Hundreds of employees were let go from the San Rafael, California-based offices, effectively canceling nearly all the studio’s still-in-development titles, including one based on Netflix’s Stranger Things and a second installment of Game of Thrones, based on the HBO juggernaut. A “skeleton crew” of over 20 are left behind to complete work on Minecraft: Story Mode for Netflix. Existence of that project was first reported by TechRadar in June 2018.
The closure of Telltale Games has rocked the games industry, kicking off larger questions about the absence of unions for video game employees and corporate responsibility. Kotaku reported on Monday that former employees will not receive severance pay, which sparked anger on social media. The hashtag #TelltaleJobs is allowing former Telltale employees to promote their credentials.

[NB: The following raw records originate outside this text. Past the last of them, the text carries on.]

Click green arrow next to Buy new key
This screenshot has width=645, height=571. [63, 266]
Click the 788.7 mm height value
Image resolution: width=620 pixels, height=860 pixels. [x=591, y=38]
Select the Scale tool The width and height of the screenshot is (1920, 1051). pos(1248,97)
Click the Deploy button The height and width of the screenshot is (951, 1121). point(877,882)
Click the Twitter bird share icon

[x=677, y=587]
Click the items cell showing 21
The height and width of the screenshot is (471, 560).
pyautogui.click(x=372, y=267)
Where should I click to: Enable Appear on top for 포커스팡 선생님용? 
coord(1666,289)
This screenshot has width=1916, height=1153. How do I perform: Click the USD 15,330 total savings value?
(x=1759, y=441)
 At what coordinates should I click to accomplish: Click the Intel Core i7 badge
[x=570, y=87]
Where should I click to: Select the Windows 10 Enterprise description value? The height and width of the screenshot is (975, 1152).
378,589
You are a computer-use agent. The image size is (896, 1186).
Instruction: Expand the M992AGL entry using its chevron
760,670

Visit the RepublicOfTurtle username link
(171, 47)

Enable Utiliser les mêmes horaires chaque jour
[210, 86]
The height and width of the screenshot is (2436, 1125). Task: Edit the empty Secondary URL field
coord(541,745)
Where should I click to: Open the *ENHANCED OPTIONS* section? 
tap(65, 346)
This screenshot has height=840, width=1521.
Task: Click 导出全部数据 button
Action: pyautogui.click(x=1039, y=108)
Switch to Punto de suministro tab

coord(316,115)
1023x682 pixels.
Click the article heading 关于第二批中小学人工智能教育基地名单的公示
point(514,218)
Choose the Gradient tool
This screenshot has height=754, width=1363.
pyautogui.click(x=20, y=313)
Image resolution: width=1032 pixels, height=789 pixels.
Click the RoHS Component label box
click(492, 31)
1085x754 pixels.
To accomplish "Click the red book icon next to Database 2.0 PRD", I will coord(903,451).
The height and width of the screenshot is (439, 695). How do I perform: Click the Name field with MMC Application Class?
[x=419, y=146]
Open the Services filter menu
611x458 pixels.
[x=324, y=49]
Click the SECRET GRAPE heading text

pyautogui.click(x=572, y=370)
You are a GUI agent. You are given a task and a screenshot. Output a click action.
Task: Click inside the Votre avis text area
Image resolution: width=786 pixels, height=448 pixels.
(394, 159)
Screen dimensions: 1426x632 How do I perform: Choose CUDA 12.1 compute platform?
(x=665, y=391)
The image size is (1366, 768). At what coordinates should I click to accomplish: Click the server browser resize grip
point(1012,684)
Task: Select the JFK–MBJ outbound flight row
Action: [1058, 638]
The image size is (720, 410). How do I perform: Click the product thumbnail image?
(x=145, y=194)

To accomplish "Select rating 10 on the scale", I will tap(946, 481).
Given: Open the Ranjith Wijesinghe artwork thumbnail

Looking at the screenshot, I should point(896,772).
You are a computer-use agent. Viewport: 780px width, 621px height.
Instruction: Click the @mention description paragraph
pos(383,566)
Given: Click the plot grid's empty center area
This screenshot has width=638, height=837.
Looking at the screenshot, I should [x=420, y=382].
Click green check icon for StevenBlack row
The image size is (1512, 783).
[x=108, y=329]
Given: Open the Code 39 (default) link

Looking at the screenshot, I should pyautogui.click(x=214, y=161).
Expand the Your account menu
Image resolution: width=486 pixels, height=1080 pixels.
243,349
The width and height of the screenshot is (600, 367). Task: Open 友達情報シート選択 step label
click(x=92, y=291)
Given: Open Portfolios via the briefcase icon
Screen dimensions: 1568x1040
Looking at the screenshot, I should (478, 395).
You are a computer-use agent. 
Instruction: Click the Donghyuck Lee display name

While branching storylines based on player choices were not new when the studio’s breakout hit The Walking Dead (based on Robert Kirkman’s graphic novel series) first released in 2012, Telltale immediately developed an enviable reputation for prestige-grade narrative games. And its distribution model, which behaved like actual television with a set number of “episodes” for “season,” was at once a revelation and perfect for the binge-era.
But what made Telltale unique also contributed to its downfall. An earlier round of big layoffs in November 2017 led to an investigation by USgamer, where anonymous sources from within the company revealed a culture of “crunch” that led to employee burnout. “The mentality was work harder, faster, and for as long as you can to hit your milestones,” a source told USgamer at the time. “Churn and burn.”
The dependence of licensed IP from comic book publishers and film and TV studios also proved to be a “hindrance,” one source said. Heavy rewrites often accounted for as much as “80 percent” of a game’s development.”[Sometimes] team leadership would push through [with rewrites] anyway for one of many reasons — time, prestige, actual belief in subpar ideas,” one person told USgamer. “And it would always come back on them in the end. We’d always eventually fix the product. But late fixes were deeply disruptive.”
The Walking Dead: The Final Season, the long-awaited finale to the studio’s trilogy of video games set in the same universe as the popular zombie horror comic book, will be left incomplete with Episode 2 (out of five total) as the final episode.